1Indústria britânica cria laços com designers

Foi criada uma base de dados com produtores britânicos para ajudar os designers a criarem relações com a cadeia de aprovisionamento e chegarem às unidades de produção. A British High-End Manufacturers Database foi lançada na semana passada pelo British Fashion Council (BFC), juntamente com a CEO Caroline Rush e o professor Christopher Moore, diretor da British School of Fashion da Glasgow Caledonian University, e é o primeiro marco em 2017 da iniciativa “Positive Fashion”” do BFC. O desenvolvimento da base de dados começou como parte de um grupo de trabalho criado em 2015, que incluiu a retalhista Marks & Spencer, a associação têxtil e vestuário UKTF, a Creative Skillset, o The Alliance Project e o Centre for Fashion Enterprise. A base de dados é de acesso gratuito e faz parte do BCF Designer Fact File, uma plataforma para os designers que dá informação e formação em vários tópicos, com conteúdo fornecido por profissionais. Numa primeira fase, esta base de dados foi estabelecida através de recomendações de designers, assim como através de pesquisa. Na segunda fase, o BFC vai fazer uma auditoria a todos os produtores listados e a base de dados deverá crescer de forma orgânica, à medida que designers e parceiros do BFC recomendam mais produtores e os fornecedores solicitam a sua inclusão. As empresas listadas abrangem vestuário de criança, calçado, lingerie, vestuário de homem, vestuário exterior e vestuário de senhora. «Durante 2017 e depois, o BFC está a tentar celebrar as melhores práticas na indústria através do exemplo direto e de processos de facilitação da mudança», explica a organização. «Através da iniciativa Positive Fashion o BFC espera encorajar os negócios dos designers a darem prioridade à sustentabilidade e práticas éticas», indica o BFC.

2Levi’s abre janela para a inovação

Numa tentativa de revelar a tecnologia por detrás do seu design e desenvolvimento de produto, a gigante dos jeans Levi Strauss & Co lançou uma nova experiência online que dá uma visão interativa dos bastidores do seu laboratório de inovação de denim. O Eureka Innovation Lab 360º Experience faz uma visita interativa do laboratório, que foi lançado em 2013 e dedica-se ao design, investigação e desenvolvimento criativo – incluindo protótipos avançados como o casaco Commuter Trucker, resultante da colaboração com o Project Jacquard da Google.

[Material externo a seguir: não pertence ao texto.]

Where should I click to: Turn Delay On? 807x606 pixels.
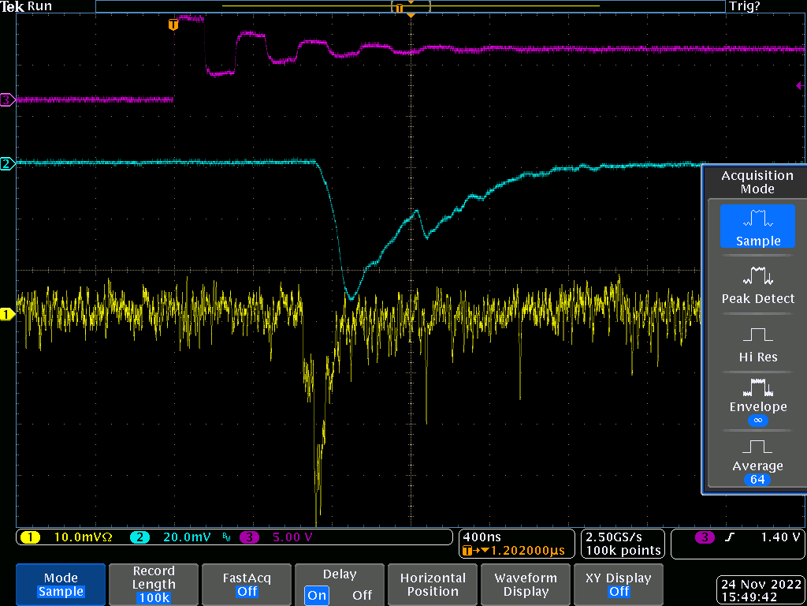pos(318,595)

De acordo com a empresa, a experiência revela o «atelier de denim do futuro» da marca, permitindo que os visitantes cliquem em “pontos quentes” para revelar mais informação sobre a inovação e o know-how envolvidos no desenvolvimento de um par de jeans. «Creio que percebemos quando construímos o Eureka há alguns anos que tínhamos a oportunidade de definir o futuro», afirma Bart Sights, vice-presidente de inovação técnica. A experiência, disponível no site da Levi’s, também permite que os consumidores vejam os mais recentes lançamentos de produto, incluindo os novos 501 Skinny e, simultaneamente, comprem a coleção.

3Quicksilver muda de nome

Após a reestruturação depois da bancarrota no ano passado, a Quicksilver revelou que mudou de nome para Boardriders Inc, numa ação que afirma assinalar uma nova fase no progresso de reviravolta da empresa. As marcas Quicksilver, Roxy e DC Shoes vão, contudo, manter o seu nome. «A mudança de nome da nossa empresa significa o início de um novo dia na Boardriders», indica Pierre Agnes, CEO da Boardriders. «As nossas equipas em todo o mundo têm construído o nosso ressurgimento tijolo a tijolo. A sua paixão e execução incansável, juntamente com a lealdade dos nossos clientes, fornecedores e parceiros, permitiu-nos concluir a fase de reestruturação do nosso plano de reviravolta e começar a mudar o nosso foco para o crescimento. À medida que nos articulamos para o crescimento, pensamos que é importante reconhecer a importância das nossas três marcas icónicas e a paixão pela cultura de pranchas que essas marcas apoiam», acrescenta. Em fevereiro do ano passado, a empresa emergiu da reorganização do Capítulo 11 e começou uma reviravolta agressiva. Desde essa altura, «alterou dramaticamente a sua estrutura de custos, repensou todo o seu motor de desenvolvimento mundial, tornou a distribuição mais eficiente, reduziu o inventário em excesso e aumentou a clareza, rigor e disciplina em toda a organização». A empresa anunciou ainda que vai abrir a primeira loja Boardriders nos EUA, em Malibu, no próximo outono.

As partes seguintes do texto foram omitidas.